## Task to carry out
Rewrite the lines from the very first one through the line containing "pos(1876,60)" as a numbered list, skipping any blank lines.

[Position data for words and items]
==*==

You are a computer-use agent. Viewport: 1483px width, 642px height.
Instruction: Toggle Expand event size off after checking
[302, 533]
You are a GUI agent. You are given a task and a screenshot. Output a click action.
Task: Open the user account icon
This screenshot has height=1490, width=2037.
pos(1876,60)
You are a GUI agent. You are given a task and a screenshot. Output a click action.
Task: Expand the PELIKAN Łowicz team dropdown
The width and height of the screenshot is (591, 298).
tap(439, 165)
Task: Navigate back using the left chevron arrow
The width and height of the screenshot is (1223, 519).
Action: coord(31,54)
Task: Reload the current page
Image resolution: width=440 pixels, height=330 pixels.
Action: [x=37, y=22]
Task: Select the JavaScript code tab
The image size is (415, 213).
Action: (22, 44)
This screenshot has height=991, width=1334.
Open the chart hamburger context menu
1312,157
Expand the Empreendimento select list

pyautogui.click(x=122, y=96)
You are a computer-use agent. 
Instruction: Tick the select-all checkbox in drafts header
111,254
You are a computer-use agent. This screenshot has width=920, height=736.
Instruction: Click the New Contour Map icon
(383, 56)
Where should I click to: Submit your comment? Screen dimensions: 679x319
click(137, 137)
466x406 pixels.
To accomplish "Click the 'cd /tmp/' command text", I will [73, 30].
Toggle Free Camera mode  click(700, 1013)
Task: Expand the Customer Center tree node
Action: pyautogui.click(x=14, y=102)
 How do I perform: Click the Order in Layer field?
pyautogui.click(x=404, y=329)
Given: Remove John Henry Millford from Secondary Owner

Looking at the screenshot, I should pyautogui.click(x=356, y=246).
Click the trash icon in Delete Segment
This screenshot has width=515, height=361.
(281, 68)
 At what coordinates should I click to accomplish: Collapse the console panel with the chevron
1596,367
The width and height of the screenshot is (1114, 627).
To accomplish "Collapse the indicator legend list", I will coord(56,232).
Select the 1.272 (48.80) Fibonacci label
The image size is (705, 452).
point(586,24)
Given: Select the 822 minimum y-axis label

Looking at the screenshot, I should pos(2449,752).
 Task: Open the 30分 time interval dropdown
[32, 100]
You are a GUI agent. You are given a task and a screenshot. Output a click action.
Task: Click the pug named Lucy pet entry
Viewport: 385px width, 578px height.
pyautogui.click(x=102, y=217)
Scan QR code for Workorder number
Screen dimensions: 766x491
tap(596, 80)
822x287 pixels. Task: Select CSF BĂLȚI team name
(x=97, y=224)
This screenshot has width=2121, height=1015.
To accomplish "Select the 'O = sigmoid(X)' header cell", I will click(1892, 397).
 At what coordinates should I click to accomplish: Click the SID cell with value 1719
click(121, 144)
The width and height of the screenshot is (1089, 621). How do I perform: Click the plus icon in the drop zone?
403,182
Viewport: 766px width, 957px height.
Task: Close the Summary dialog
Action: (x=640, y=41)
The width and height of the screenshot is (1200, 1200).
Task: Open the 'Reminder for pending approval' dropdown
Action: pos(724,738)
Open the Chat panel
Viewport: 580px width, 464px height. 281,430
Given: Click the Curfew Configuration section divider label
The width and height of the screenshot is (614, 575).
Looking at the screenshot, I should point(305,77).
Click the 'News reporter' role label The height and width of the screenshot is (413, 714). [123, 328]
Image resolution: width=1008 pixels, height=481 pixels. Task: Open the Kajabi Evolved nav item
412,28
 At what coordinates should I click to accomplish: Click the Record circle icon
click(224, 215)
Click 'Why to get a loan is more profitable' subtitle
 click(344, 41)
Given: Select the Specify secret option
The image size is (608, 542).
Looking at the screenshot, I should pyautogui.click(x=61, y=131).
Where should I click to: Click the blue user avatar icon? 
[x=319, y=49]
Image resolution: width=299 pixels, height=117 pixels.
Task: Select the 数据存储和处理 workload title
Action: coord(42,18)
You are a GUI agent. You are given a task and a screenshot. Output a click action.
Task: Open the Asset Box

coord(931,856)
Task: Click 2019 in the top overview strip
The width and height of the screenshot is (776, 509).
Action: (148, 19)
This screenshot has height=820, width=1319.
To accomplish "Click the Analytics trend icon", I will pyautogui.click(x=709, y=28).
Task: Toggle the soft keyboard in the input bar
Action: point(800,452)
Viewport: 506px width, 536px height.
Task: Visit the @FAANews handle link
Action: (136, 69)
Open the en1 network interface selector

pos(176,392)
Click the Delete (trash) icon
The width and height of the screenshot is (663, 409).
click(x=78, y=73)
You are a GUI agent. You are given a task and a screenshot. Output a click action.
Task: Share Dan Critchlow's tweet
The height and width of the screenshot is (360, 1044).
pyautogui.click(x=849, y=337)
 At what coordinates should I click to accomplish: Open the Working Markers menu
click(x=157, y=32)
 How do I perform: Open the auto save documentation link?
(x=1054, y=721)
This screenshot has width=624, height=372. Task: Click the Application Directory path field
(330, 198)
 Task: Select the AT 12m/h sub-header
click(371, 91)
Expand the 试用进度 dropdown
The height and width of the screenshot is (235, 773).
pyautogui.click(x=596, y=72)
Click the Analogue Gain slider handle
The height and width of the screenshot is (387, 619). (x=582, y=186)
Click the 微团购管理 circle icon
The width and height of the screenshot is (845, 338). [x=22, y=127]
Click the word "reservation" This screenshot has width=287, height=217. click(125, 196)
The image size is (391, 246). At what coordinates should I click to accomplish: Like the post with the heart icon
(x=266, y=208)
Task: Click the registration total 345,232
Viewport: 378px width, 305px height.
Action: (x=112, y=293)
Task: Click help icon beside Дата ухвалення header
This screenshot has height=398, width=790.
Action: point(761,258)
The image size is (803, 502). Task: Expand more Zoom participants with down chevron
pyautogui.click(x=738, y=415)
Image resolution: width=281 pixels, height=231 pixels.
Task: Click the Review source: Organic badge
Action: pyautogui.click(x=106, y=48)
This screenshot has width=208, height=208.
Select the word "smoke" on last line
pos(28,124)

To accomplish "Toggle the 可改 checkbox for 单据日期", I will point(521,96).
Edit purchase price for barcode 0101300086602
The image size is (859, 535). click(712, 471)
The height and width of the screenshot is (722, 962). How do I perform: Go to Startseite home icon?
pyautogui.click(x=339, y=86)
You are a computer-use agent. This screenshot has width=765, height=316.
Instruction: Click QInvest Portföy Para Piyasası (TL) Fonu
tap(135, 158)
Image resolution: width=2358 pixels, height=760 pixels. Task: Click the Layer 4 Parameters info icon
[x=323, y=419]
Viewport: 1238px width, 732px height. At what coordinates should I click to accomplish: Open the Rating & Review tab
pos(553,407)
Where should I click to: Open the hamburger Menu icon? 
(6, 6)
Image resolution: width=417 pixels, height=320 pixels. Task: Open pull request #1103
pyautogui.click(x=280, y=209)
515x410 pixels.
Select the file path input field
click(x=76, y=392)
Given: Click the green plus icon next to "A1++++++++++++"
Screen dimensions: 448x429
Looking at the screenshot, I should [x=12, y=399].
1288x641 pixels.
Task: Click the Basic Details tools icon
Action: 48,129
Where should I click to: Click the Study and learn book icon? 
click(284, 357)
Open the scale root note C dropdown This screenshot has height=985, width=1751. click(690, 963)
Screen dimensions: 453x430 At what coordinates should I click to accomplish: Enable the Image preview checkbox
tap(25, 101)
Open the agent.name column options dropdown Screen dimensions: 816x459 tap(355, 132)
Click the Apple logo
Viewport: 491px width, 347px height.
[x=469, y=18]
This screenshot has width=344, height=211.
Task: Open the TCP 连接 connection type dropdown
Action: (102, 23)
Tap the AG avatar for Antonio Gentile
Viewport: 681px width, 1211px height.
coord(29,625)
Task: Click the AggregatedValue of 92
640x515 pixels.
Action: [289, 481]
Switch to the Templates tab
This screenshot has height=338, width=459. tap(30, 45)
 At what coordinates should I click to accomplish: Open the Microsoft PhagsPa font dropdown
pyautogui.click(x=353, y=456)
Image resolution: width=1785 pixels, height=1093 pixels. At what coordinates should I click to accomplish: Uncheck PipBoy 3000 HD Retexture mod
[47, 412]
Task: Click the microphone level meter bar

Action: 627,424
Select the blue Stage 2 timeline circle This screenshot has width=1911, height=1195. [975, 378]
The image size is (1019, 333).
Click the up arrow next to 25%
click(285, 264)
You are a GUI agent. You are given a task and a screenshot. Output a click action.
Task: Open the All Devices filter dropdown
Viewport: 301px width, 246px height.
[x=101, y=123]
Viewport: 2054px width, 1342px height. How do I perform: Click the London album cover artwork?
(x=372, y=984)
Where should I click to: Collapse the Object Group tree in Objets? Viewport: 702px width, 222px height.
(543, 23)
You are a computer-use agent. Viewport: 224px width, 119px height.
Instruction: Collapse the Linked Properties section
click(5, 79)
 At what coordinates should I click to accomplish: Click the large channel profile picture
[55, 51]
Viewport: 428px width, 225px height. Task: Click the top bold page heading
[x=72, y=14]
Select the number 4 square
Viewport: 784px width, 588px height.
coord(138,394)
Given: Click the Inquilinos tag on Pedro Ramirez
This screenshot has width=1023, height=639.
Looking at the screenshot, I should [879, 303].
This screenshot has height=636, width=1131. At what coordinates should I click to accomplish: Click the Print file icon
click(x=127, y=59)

==*==

## Complete response
1. You are a computer-use agent. Viewport: 1483px width, 642px height.
2. Instruction: Toggle Expand event size off after checking
3. [302, 533]
4. You are a GUI agent. You are given a task and a screenshot. Output a click action.
5. Task: Open the user account icon
6. This screenshot has height=1490, width=2037.
7. pos(1876,60)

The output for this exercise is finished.